NotomotoN Unstrung
an improvisation
for robotic percussion,
Radiodrum, and mandolins
(co-created with Andrew Schloss)
Duration: 12'
2013
Instrumentation: Radiodrum-controlled robotic percussion ("NotomotoN", created by Ajay Kapur) and one player playing mandolin, mando-cello and mandolin-banjo
"NotomotoN Unstrung" blends improvisation, musical robotics, and live DSP, combining the NotomotoN, an autonomous 10-armed robotic instrument, with the Radio Drum, an instrument that tracks musical gestures in three dimensions, in duo with a mandolinist.

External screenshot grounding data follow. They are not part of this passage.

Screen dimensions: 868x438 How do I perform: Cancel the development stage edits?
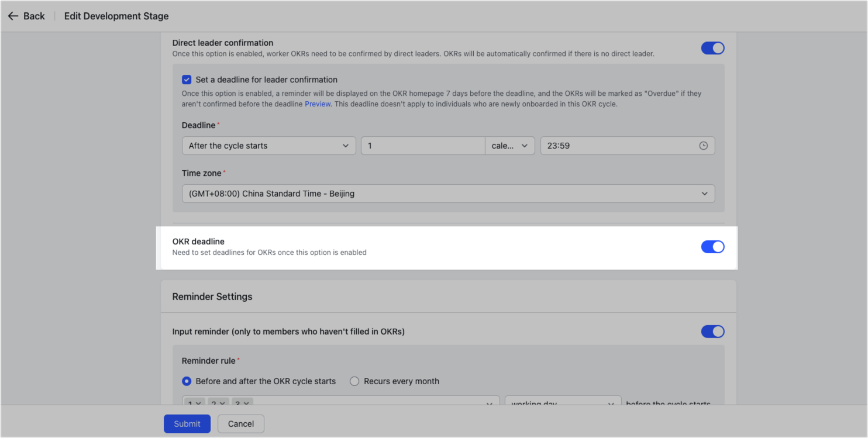coord(240,423)
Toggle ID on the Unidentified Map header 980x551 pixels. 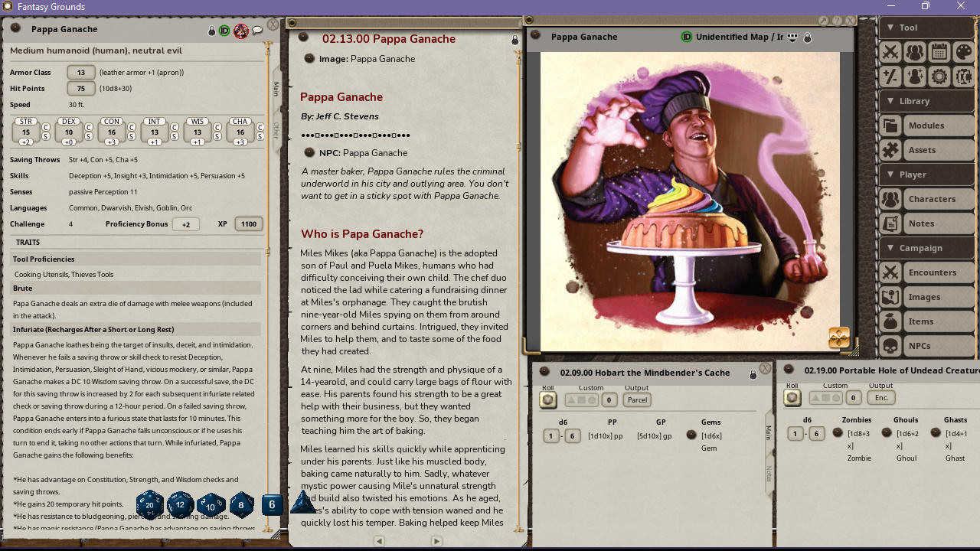coord(687,36)
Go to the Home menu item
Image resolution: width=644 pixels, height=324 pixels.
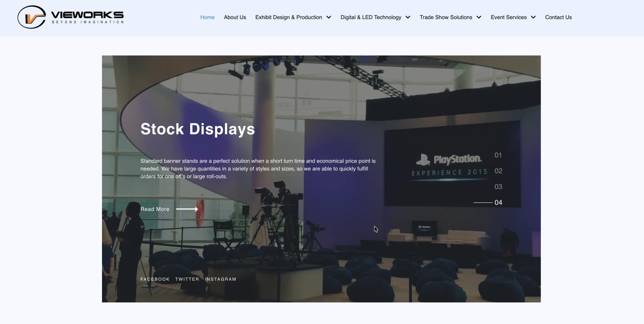[x=207, y=17]
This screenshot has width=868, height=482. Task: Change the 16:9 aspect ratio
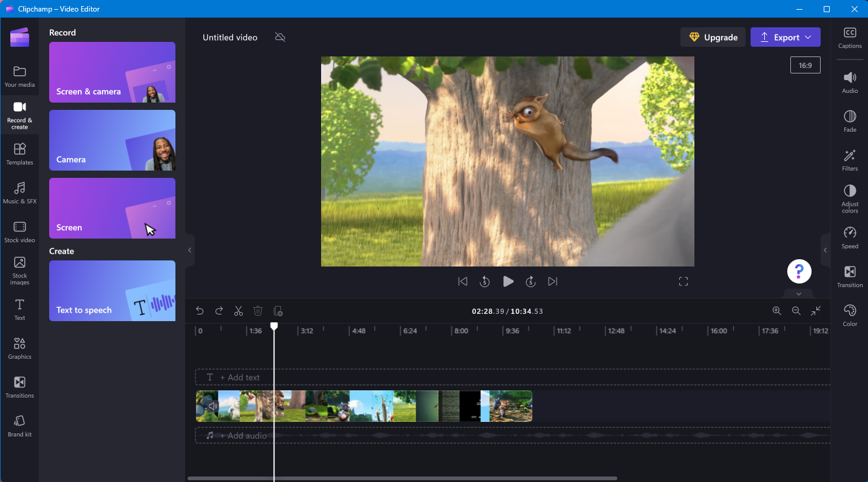(x=805, y=65)
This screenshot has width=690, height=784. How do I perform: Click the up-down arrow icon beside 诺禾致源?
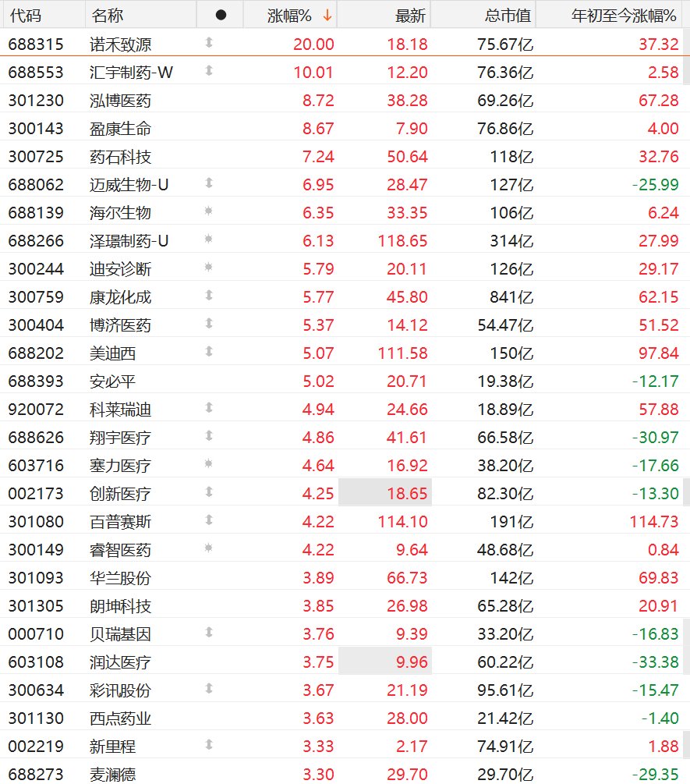click(x=209, y=43)
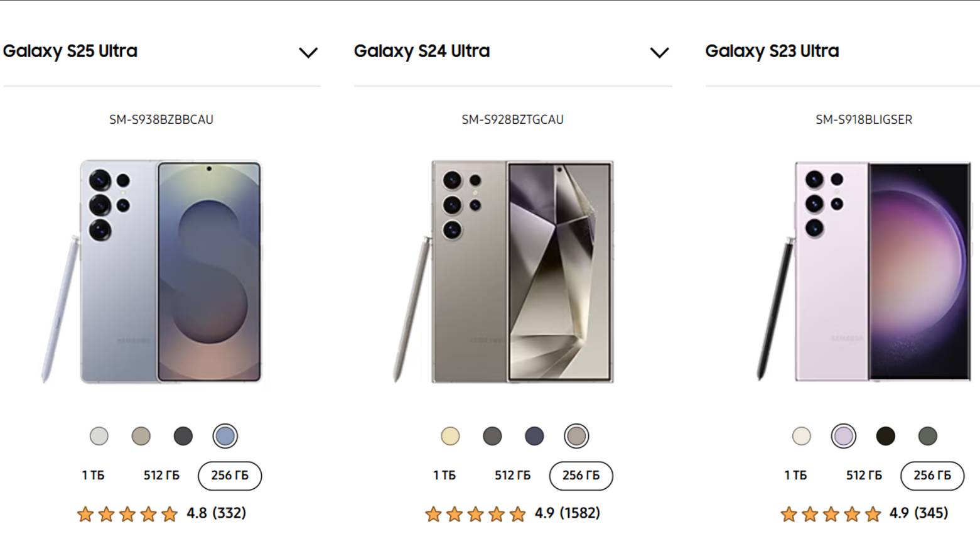The width and height of the screenshot is (980, 551).
Task: Select the blue S25 Ultra color swatch
Action: [x=225, y=436]
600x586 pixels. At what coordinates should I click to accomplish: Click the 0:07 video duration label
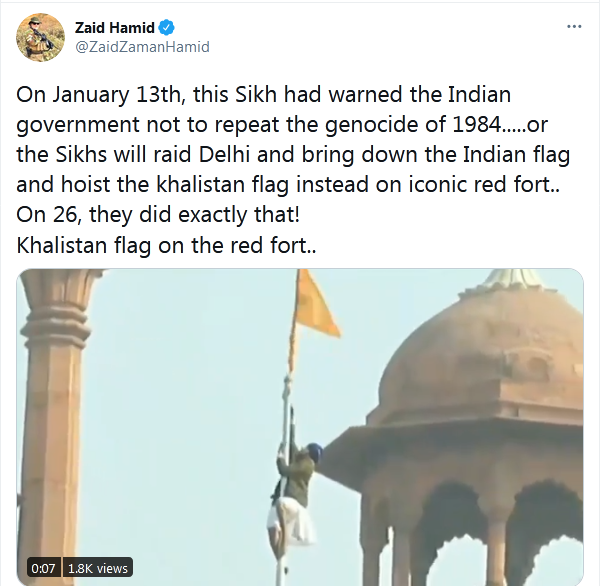point(43,568)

The focus is to combine acoustic sound, both performed directly and remotely via robotic actuators, with electronic processing of that sound.
The NotomotoN (designed by Ajay Kapur) consists of a two-headed drum with ten remotely-controllable beaters. We chose to remove six of the beaters and mount them on frame drums of various sizes, separated in space.

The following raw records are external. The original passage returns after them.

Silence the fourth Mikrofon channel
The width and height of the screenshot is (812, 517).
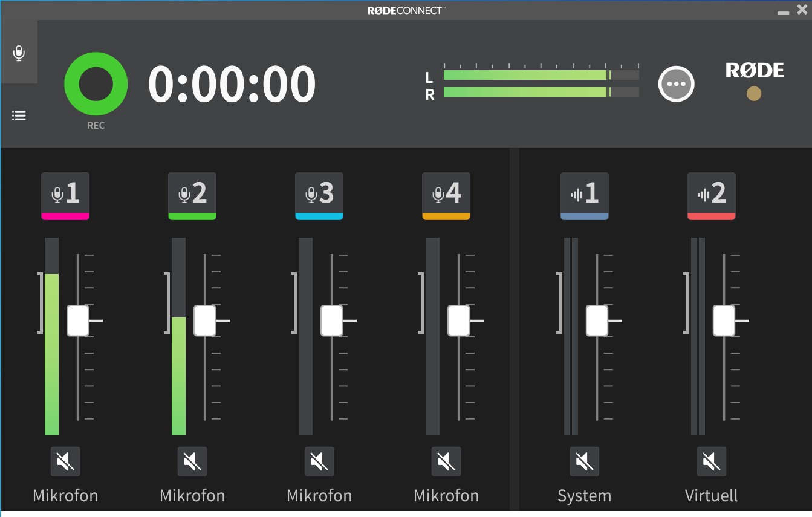tap(446, 462)
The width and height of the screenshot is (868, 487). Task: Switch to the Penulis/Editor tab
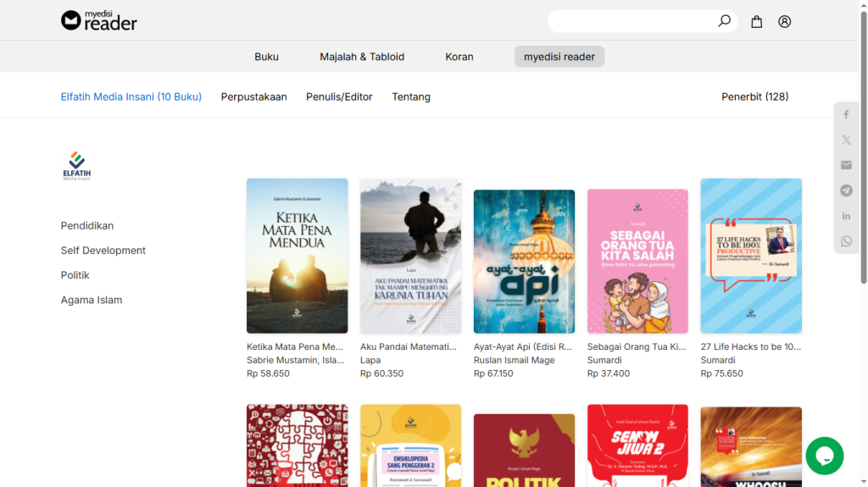pos(339,97)
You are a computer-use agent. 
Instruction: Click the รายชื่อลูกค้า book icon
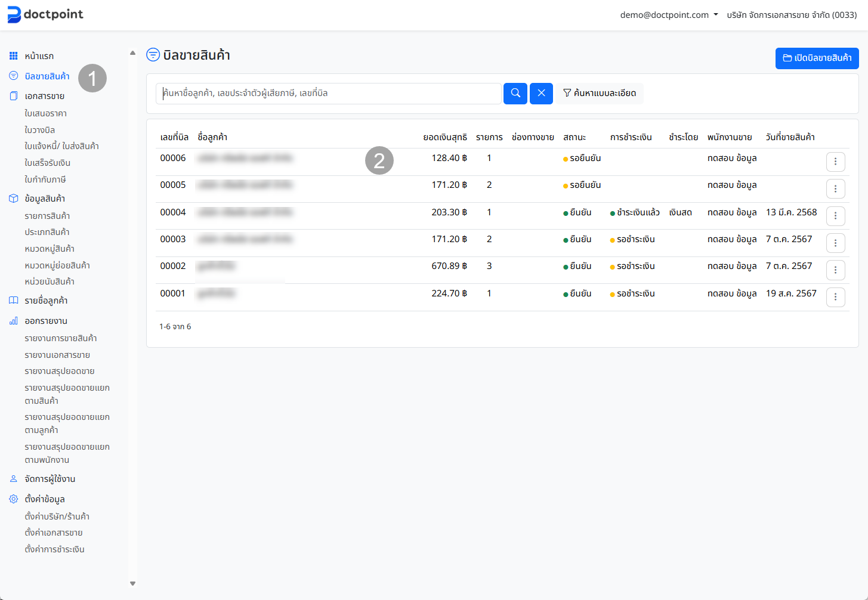click(13, 301)
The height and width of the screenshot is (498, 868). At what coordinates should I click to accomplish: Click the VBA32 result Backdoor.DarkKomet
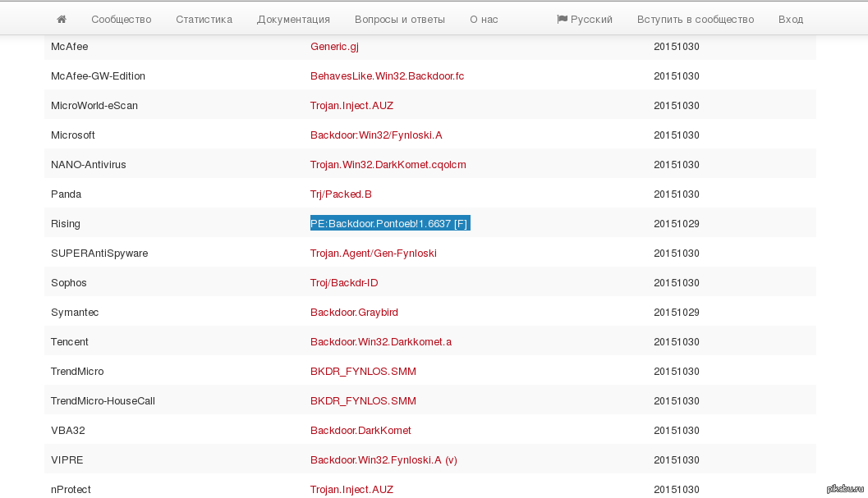[x=361, y=431]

This allows the percussionist to have 20-foot-long arms; the instruments no longer have to be within arm's reach, allowing a spatial dimension to emerge acoustically. The drums are then mic'ed and the sound processed via computer, under control of the Radio Drum.
Complementing this electronic/mechanical percussion ensemble is a mandolinist who also plays mando-cello and mandolin banjo, with the sound from these instruments processed along with the drums. The signal processing algorithms include one based on a four-channel reverberation topology, modified to be a sort of physical model of inter-connected pipes. Limiters were included at junction points so that the structure can be driven hard and with virtually no loss coefficients without causing distortion. The Radio Drum controls the various delay lengths, the degree of loss in the system, the degree of low pass filtering in the feedback path, and other parameters.
The mandolinist is in a situation with a certain amount of tension, as he is seemingly in competition with the robotic super-human abilities of the mechanical beaters. Yet, as with the other collaborative works we have done, we search for musical effects that seem uniquely suited to the peculiarities of the technology we are exploring.